### DESCRIPTION OF THE TASK
Every line below needs to be reproduced exactly.
%%
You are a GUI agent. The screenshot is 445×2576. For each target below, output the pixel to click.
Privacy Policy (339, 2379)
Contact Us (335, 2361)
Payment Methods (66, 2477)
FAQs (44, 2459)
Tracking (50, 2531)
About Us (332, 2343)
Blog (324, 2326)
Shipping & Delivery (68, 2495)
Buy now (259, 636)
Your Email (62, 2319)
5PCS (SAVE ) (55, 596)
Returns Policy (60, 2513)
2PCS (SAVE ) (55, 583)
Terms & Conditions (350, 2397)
%%
### RESPONSE BELOW
You are a GUI agent. The screenshot is 445×2576. For each target below, output the pixel to click.
Privacy Policy (339, 2379)
Contact Us (335, 2361)
Payment Methods (66, 2477)
FAQs (44, 2459)
Tracking (50, 2531)
About Us (332, 2343)
Blog (324, 2326)
Shipping & Delivery (68, 2495)
Buy now (259, 636)
Your Email (62, 2319)
5PCS (SAVE ) (55, 596)
Returns Policy (60, 2513)
2PCS (SAVE ) (55, 583)
Terms & Conditions (350, 2397)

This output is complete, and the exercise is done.